Anglerfish islets were homogenized in 0.25 M sucrose and separated into seven separate subcellular fractions by differential and discontinuous density gradient centrifugation. The objective was to isolate microsomes and secretory granules in a highly purified state. The fractions were characterized by electron microscopy and chemical analyses. Each fraction was assayed for its content of protein, RNA, DNA, immunoreactive insulin (IRI), and immunoreactive glucagon (IRG). Ultrastructural examination showed that two of the seven subcellular fractions contain primarily mitochondria, and that two others consist almost exclusively of secretory granules. A fifth fraction contains rough and smooth microsomal vesicles. The remaining two fractions are the cell supernate and the nuclei and cell debris. The content of DNA and RNA in all fractions is consistent with the observed ultrastructure. More than 82 percent of the total cellular IRI and 89(percent) of the total cellular IRG are found in the fractions of secretory granules. The combined fractions of secretory granules and microsomes consistently yield >93 percent of the total IRG. These results indicate that the fractionation procedure employed yields fractions of microsomes and secretory granules that contain nearly all the immunoassayable insulin and glucagons found in whole islet tissue. These fractions are thus considered suitable for study of proinsulin and proglucagon biosynthesis and their metabolic conversion at the subcellular level.     

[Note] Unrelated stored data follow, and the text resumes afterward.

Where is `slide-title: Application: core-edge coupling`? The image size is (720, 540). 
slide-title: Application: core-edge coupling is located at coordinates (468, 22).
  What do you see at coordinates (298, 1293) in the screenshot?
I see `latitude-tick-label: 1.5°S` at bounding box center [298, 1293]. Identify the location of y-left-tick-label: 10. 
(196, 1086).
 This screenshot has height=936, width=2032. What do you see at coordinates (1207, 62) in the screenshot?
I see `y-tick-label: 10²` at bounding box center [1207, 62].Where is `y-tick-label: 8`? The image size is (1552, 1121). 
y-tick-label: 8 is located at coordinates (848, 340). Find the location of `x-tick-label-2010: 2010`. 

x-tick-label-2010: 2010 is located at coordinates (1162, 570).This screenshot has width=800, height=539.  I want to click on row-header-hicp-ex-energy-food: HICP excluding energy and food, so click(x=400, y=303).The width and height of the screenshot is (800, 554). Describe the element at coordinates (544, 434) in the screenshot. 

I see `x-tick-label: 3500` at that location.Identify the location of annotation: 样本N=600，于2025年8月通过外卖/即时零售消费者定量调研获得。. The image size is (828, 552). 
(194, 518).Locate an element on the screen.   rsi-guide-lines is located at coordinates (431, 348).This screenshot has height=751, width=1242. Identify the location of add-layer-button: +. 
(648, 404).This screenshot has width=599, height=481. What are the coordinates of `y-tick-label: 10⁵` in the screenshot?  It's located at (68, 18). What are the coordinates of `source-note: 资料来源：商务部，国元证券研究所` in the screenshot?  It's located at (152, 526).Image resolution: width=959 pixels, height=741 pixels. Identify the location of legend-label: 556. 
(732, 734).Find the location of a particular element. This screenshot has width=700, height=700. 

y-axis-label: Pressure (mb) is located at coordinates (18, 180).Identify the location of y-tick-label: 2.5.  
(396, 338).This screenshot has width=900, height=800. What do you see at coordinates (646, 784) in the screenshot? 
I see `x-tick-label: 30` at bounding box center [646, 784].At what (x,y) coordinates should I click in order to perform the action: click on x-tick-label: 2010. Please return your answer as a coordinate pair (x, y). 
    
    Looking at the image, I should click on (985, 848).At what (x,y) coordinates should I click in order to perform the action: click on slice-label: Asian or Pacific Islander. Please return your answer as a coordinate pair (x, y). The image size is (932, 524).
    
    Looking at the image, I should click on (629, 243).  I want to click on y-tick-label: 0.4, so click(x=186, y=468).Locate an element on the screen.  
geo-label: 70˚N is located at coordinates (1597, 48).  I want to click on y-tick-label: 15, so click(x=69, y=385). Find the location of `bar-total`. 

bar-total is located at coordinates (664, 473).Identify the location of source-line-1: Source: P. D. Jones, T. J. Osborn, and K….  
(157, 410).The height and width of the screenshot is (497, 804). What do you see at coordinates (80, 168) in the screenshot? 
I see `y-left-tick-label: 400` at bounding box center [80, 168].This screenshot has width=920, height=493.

Studies on proinsulin and proglucagon biosynthesis and conversion at the subcellular level: II. Distribution of radioactive peptide hormones and hormone precursors in subcellular fractions after pulse and pulse- chase incubation of islet tissue

Anglerfish proinsulin and insulin were selectively labeled with [(14)C]isoleucine, while proglucagon, conversion intermediate(s), and glucagon were selectively labeled with[(3)H]tryptophan. After various periods of continuous or pulse-chase incubation, islet tissue was subjected to subcellular fractionation. Fraction extracts were analyzed by gel filtration for their content of precursor, conversion intermediate(s), and product peptides. Of the seven subcellular fractions prepared after each incubation, only the microsome and secretory granule fractions yielded significant amounts of labeled insulin-related and glucagon-related peptides. After short-pulse incubations, levels of both [(14)C]proinsulin and [(3)H]proglucagon (mol wt approximately 12,000) were highest in the microsome fraction. This fraction is therefore identified as the site of synthesis. With increasing duration of continuous incubation or during chase incubation in the absence of isotopes, proinsulin, proglucagon, and conversion intermediate(s) are transported to secretory granules. Conversion of proinsulin to insulin and proglucagon to a approximately 4,900 mol wt conversion intermediate and 3,500 mol wt glucagon occurs in the secretory granules. Converting activity also was observed in the microsome fraction. The recovery of most of the incorporated radioactivity in microsome and secretory granule fractions indicates that the newly synthesized islet peptides are relegated to a membrane-bound state soon after synthesis at the RER is completed. This finding supports the concept of intracisternal sequestration and intragranular maintenance of peptides synthesized for export from the cell of origin.